Michelle Grattan, University of Canberra

Many voters mightn’t thank Scott Morrison for confirming he plans to
run the election date out to May. Given Canberra politics is so
dysfunctional, it feels like prolonging the agony.

With the widespread assumption that the Coalition can’t recover, the
early months of 2019 will be something of a hiatus – various
stakeholders will put decisions on hold because they expect a change of
government.

Morrison’s strategy is clear. Play on the best thing he has going for
him – a strong economy, which is flowing through to government
revenue. Release a budget update on December 17 that shows a healthy
bottom line, and probably contains some substantive decisions. Then
the April 2 budget can be loaded with voter bait, and contain the long-awaited surplus, opening the way for the poll on May 11 or 18.

The budget update will come out during the ALP’s national conference.
Usually the Coalition would have avoided a clash, expecting that
conference, which determines a supposedly-binding platform, would see
Labor divisions on display.

But while issues like refugees, Palestine, industrial relations and
trade may stir vigorous debate, the Liberals know they won’t get much
grist for their purposes. As one Labor man says, the “government”
faction at the conference will be large – those with eyes firmly on
seeing Bill Shorten reach The Lodge.

By setting out his timetable this week, Morrison has given away the
option of a March poll. Unwise to abandon the flexibility, one might say. But March had always been unpopular with the Feds because they didn’t want to be the first government on whom NSW voters vent their rage (the
state election is late March).

Morrison is no doubt also operating on the basis that the longer he
waits the greater the possibility of something turning up.

The government hopes that with maximum time it can turn the political
debate onto the economic argument, as well as looking to its fear
campaign against Labor to have more impact.

But governments can’t rely on being rewarded for favourable numbers. Voters expect them to deliver on the economy. Even with a bright macro
picture, they are out of sorts because of low wage growth, cost of
living pressures and the general disgruntlement that permeates the
modern electorate.

Making the budget the election launch pad has its risks. The 2016
precedent is not encouraging, even if Turnbull’s bad campaigning has
to take a good deal of blame. A budget can contain unanticipated land
mines, and it is awkward if they explode during the campaign – which
of course next time will be much shorter than Turnbull’s marathon.




Read more:
Liberal Julia Banks defects to crossbench as Scott Morrison confirms election in May


Now in minority government, the Coalition is minimising its
parliamentary exposure, proposing only some 10 days of sitting next year
before the election.

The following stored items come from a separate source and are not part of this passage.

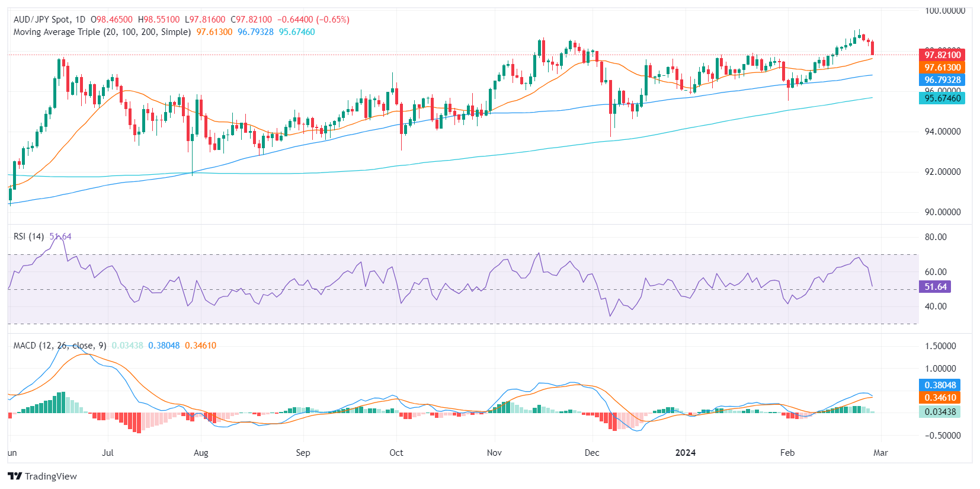Click the 80.00 level on RSI axis
980x489 pixels.
(x=936, y=237)
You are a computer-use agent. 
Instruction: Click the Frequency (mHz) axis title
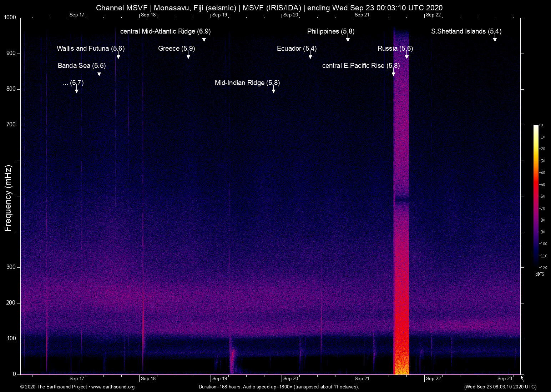[8, 198]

When the houses aren’t in session the Senate
can’t cause trouble and the newly-empowered lower house crossbenchers
lose their clout.

But the Senate this week made sure that it will have time for estimate
committees to scrutinise (albeit briefly) budget measures, by voting
to alter the sitting timetable. Labor recalls that just before the
2016 election it extracted, via the estimates process, the long term costing for the government’s company tax cut plan.

With the arrival of Kerryn Phelps in parliament on Monday, and then
Tuesday’s defection of Julia Banks, the House of Representatives crossbench has become the centre of attention. We’re yet to see just what tangible results this will produce for Labor or for the crossbenchers themselves.

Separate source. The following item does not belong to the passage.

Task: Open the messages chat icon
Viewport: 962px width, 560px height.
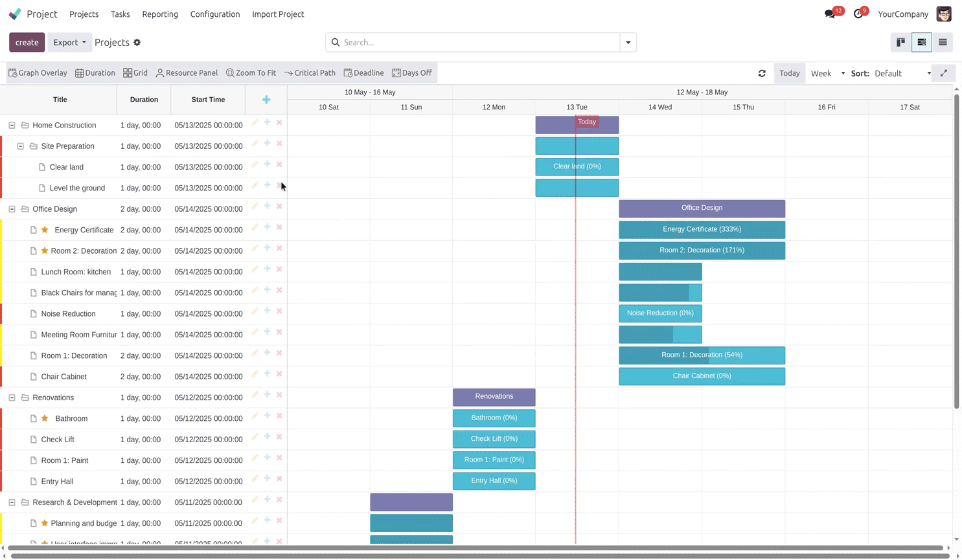Action: (x=830, y=14)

Labor is trying to muster the numbers to refer Home Affairs Minister
Peter Dutton’s eligibility to the High Court but hasn’t locked them in
so far. Tasmanian independent Andrew Wilkie on Thursday suggested he’d
like to see several referrals together.

The crossbenchers have agendas, including the push for an
anti-corruption body and Phelps’ bill facilitating medical transfers
from Nauru and Manus Island. It’s a matter of what they can “land”
with the opportunities and time available.




Read more:
View from The Hill: Day One of minority government sees battle over national integrity commission


Government legislation such as that giving itself the power to break
up recalcitrant energy companies (to be introduced next week) will
both test the House crossbenchers and give them openings to pursue
their issues.

When on Thursday Labor tried to suspend standing orders to move a
motion condemning the government on multiple fronts, the crossbenchers
went in all directions.

Wilkie and the Greens’ Adam Bandt supported Labor; Bob Katter voted
with the government; the women – Cathy McGowan, Rebekha Sharkie,
Phelps and Banks – abstained. The vote was lost 66-68.

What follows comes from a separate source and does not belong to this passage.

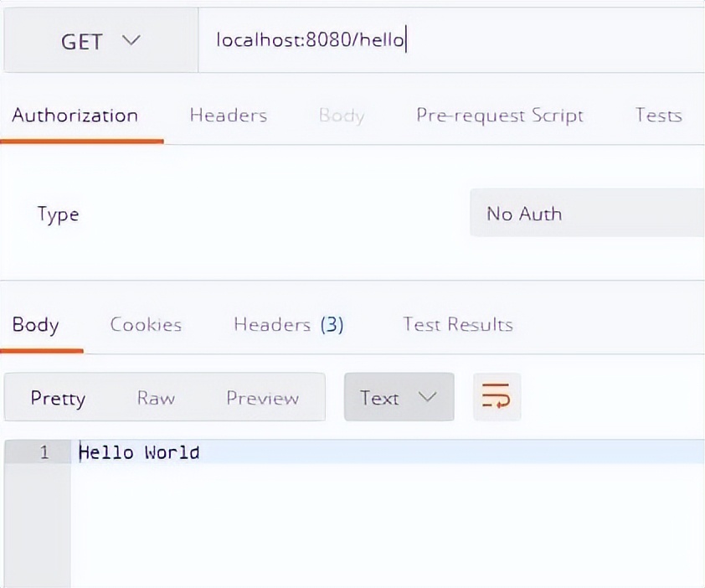The width and height of the screenshot is (705, 588).
Task: Switch to the request Body tab
Action: click(341, 116)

Within the expanded crossbench, the four women have formed a defacto
mutually-supportive subgroup. Phelps has confirmed she counselled
Banks before she defected. “Julia reached out to me for some consultation about what that process might look and feel like, and I indicated that I would be there to support her in that transition,” Phelps said.

While the Liberals are losing out politically because of their low female representation and their inability to properly address that problem, on the House crossbench the women are now standouts (and a majority).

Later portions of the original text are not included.